Die Teufelsmauer am Königsstein ist eine geologische Besonderheit, die sich als schmaler Grat aus Sandsteinfelsen aus der ansonsten flachen Landschaft am Harzrand erhebt. Das etwa 20 Kilometer lange Naturdenkmal verläuft im nördlichen Harzvorland von Blankenburg bis Ballenstedt, und der Abschnitt am Königsstein gehört zu den markantesten. Die einzelnen Felsen tragen eigene Namen und sind zum Teil steil und hoch aufragend, darunter der Königsstein selbst, der durch seine Größe und Form auffällt.
Ein ausgeschilderter Rundweg führt einmal um die Felsformation herum und dauert rund eine Stunde. Der Weg ist gut begehbar, enthält aber viele Treppen, die auf und ab führen. Wer vom Parkplatz in der Nähe des Hofladen startet, kann links herum gehen und die Teufelsmauer zunächst von hinten sehen, später nach unten absteigend passiert man die Vorderseite mit den Felsen, die nach Tieren oder Gesichtern wie dem Löwen oder dem Hexengesicht benannt sind. Kinderwagen und Rollstühle sind wegen der Treppen nicht geeignet, obwohl die Gegend als kinderfreundlich gilt. Teilweise verläuft der Weg über festgetretene Grasnarbe, weshalb Zecken vorkommen können.
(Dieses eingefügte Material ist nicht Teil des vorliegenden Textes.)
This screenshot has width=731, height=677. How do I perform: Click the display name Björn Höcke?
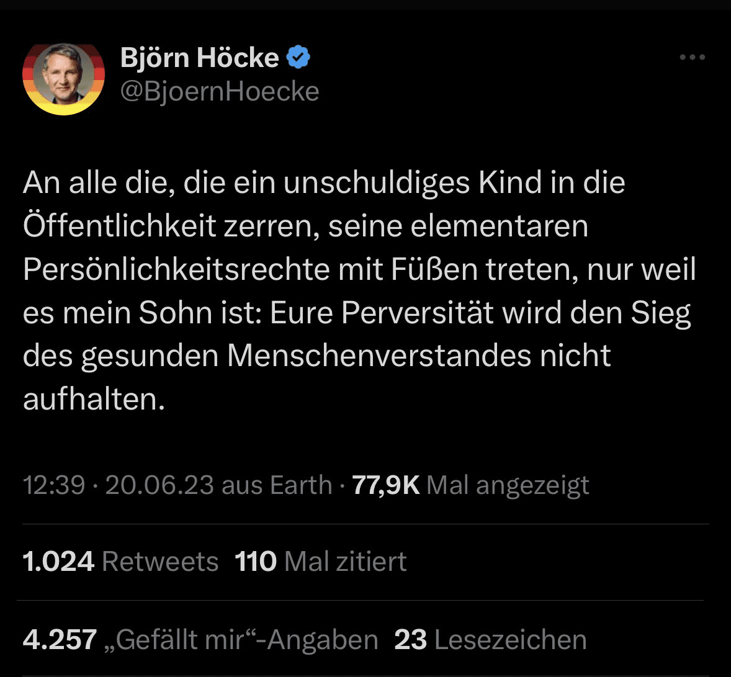pyautogui.click(x=199, y=58)
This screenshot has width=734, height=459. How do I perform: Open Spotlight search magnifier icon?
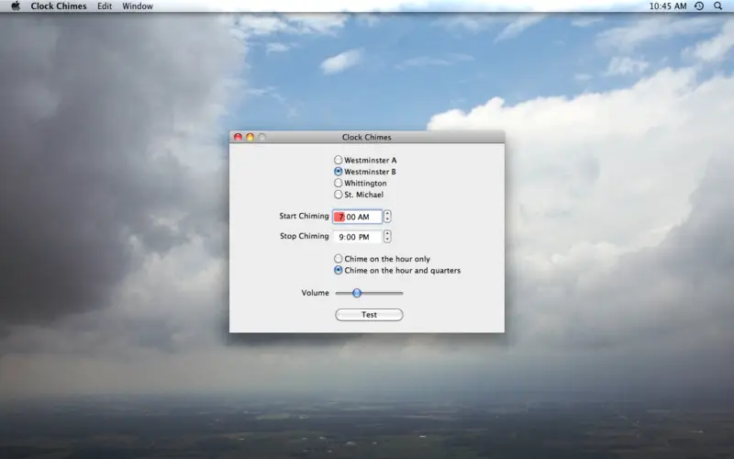point(717,6)
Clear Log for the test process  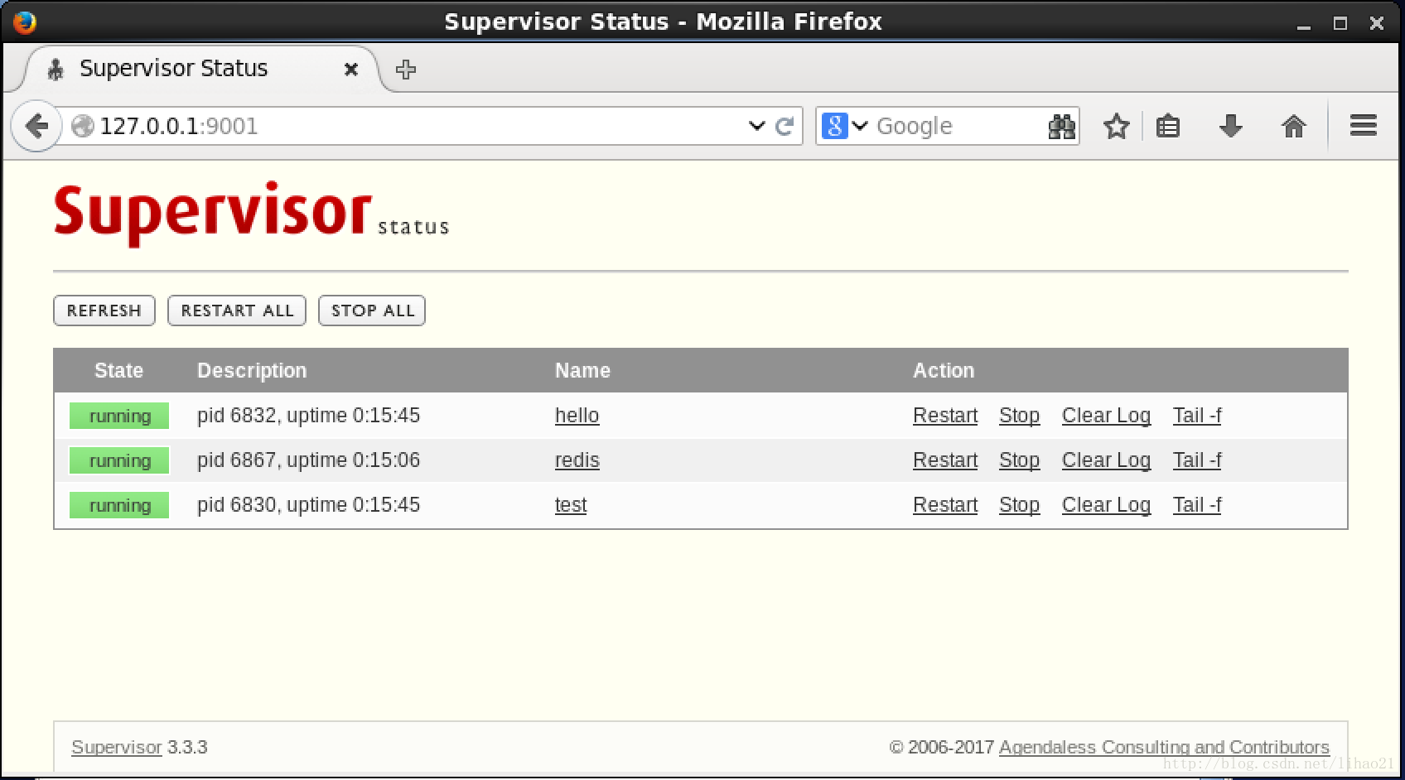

Die Aussichtspunkte entlang des Weges bieten Blicke über die Harzwälder und Wiesenlandschaften. Im Sommer hängen entlang des Gebiets Kirschbäume mit reifen Früchten, im Winter sorgen Schnee und klare Luft für andere Lichtverhältnisse. Auch Tiere wie größere Rehrudel sind in der Nähe zu beobachten. Wer von Neinstedt oder Blankenburg startet, kann längere Wanderungen von etwa neun Kilometern unternehmen und die Stempelstelle 74 am Hamburger Wappen mitnehmen.
In der Nähe des Parkplatzes befindet sich ein Hofladen mit Hofkiosk, der Softeis anbietet, dazu gibt es ein kleines Streichelgehege. Hunde sind auf den Wegen erlaubt und können frei schnüffeln. Der Weg eignet sich für Wanderer, Naturfotografen und Familien mit Kindern, die gut zu Fuß sind. Die Parkplätze sind teils gebührenpflichtig, teils kostenlos.